The Federal Reserve might raise rates in July because oil got expensive near Iran. Connect those dots if you can. I'll wait.
Traders spent six months pricing in rate cuts. Built entire portfolios around the Fed pivoting. Bought long-duration bonds like they were on clearance at a going-out-of-business sale. Then a tanker had a bad day in the Strait of Hormuz and now the odds flip. Because that's how monetary policy works. Geopolitical theater in a shipping lane determines the price of your mortgage.
Oil jumps three percent and suddenly inflation is back. Never mind that the Fed spent two years hiking rates while oil did whatever the f*ck it wanted. Never mind that crude prices have exactly zero correlation with the Fed's decision-making timeline when you look at any chart longer than a week. Some guy in a Bloomberg terminal saw Brent spike and decided July was hike month now. The market agreed. Because the market is basically a toddler with a Robinhood account.

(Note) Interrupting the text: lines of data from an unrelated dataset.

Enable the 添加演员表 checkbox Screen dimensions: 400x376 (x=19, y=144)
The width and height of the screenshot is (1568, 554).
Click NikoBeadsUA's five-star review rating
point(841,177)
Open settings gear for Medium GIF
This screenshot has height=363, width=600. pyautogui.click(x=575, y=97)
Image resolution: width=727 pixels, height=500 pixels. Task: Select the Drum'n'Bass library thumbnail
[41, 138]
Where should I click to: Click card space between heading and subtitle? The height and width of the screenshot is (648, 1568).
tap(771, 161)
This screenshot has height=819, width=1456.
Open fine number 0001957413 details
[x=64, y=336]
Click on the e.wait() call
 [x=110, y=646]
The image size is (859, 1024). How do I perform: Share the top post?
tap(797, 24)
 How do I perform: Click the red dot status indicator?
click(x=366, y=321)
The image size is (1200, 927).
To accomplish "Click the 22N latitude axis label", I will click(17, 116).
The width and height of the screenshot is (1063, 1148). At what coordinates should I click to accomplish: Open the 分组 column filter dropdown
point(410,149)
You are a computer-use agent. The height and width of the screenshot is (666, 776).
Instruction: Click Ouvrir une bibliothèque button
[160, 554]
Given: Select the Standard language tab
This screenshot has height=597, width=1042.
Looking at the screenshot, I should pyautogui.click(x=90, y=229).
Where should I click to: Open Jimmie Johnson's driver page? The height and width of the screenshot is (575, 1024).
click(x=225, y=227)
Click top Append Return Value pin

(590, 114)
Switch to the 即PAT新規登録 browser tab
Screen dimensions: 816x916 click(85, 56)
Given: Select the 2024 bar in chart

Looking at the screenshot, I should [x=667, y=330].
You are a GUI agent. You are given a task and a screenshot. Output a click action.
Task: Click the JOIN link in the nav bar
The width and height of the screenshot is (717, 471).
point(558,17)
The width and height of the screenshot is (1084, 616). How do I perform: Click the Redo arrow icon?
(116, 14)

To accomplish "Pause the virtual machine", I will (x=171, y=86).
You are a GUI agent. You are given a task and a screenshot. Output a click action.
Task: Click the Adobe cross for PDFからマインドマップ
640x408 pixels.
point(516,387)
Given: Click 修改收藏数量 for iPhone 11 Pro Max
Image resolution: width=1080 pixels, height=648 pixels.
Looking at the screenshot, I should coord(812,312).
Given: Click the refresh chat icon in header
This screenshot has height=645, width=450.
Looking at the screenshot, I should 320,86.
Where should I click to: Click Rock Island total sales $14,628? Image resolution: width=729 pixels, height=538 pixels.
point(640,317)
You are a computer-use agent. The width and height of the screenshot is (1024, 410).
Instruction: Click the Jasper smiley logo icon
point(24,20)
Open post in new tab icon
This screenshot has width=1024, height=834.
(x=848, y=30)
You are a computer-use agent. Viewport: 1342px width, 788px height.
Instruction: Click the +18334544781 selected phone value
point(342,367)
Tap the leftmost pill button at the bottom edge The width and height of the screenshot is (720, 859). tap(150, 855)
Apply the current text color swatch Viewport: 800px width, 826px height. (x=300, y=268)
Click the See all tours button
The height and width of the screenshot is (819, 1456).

Retail traders are currently Googling where the Strait of Hormuz is. Half of them think Hormuz is a pharma company. The other half are buying oil ETFs at the top because that's what they do. They see a headline with the word "jump" and they buy. They see the word "plunge" and they panic sell. Then they wonder why their accounts look like a cardiovascular patient's EKG.
The Fed will do what it was always going to do. Rates will go where they were always going to go. The chart doesn't care about tankers. The chart doesn't read headlines. But you do. And that's why you're poor.